LiteraLivre Vl. 3 - nº 15 – Mai./Jun. de 2019
- Eu pensei que fosse o seu pai.
Silêncio.
- Mãe! O papai morreu.
Aquelas palavras não pareceram abalar a viúva, que subitamente se ergueu
para acolher o filho em um abraço caloroso. Beijou-lhe a testa e o tomou pela
mão conduzindo-o à mesa.
- Sente-se querido! Pelo avançar das horas o seu pai não deve voltar de
viagem hoje. Minha nossa, imagino quanto trabalho tem tido!

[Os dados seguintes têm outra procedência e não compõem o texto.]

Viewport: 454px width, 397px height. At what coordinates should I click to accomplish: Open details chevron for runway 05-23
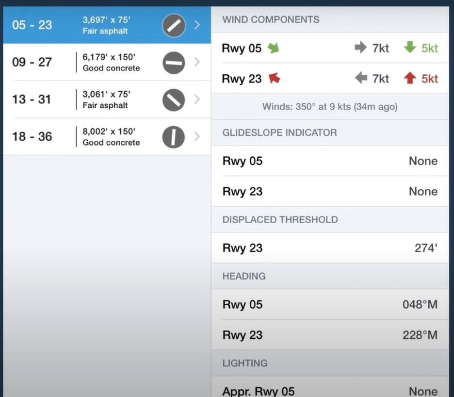[x=197, y=25]
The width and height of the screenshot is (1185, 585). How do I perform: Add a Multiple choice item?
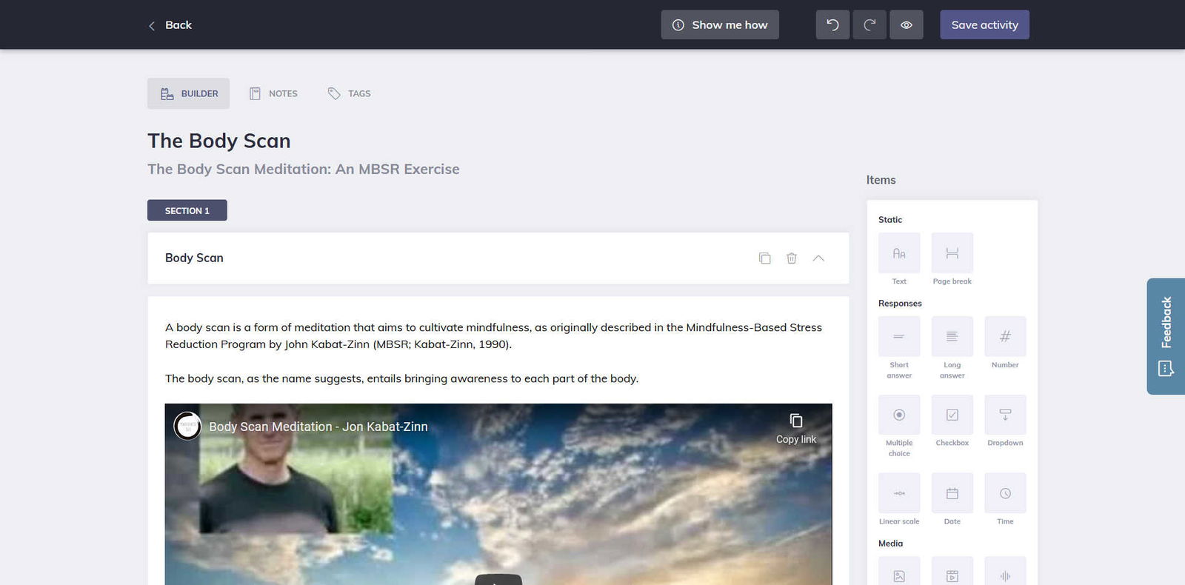pyautogui.click(x=899, y=415)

O filho sentou-se a mesa atônito sem tirar os olhos da mulher.
- Ma... Mãe...
- Não tem desculpas. Você janta comigo!
A viúva colocou a comida no prato do filho sem esconder a satisfação que a
envolvia no momento. Duas colheres de arroz, uma concha de feijão, com um
bife à milanesa entre ambos. Como o marido gostava. Pôs o prato na mesa,
defronte ao filho; ao lado, um pirex com salada de alface e tomate, a preferida
do seu cônjuge. Preparou o seu prato juntando-se ao moço para comer.
- Precisamos conversar, mãe.
- Coma! – a mulher lançou um olhar fulminante para o filho, como se o rapaz
quisesse estragar aquele momento sublime.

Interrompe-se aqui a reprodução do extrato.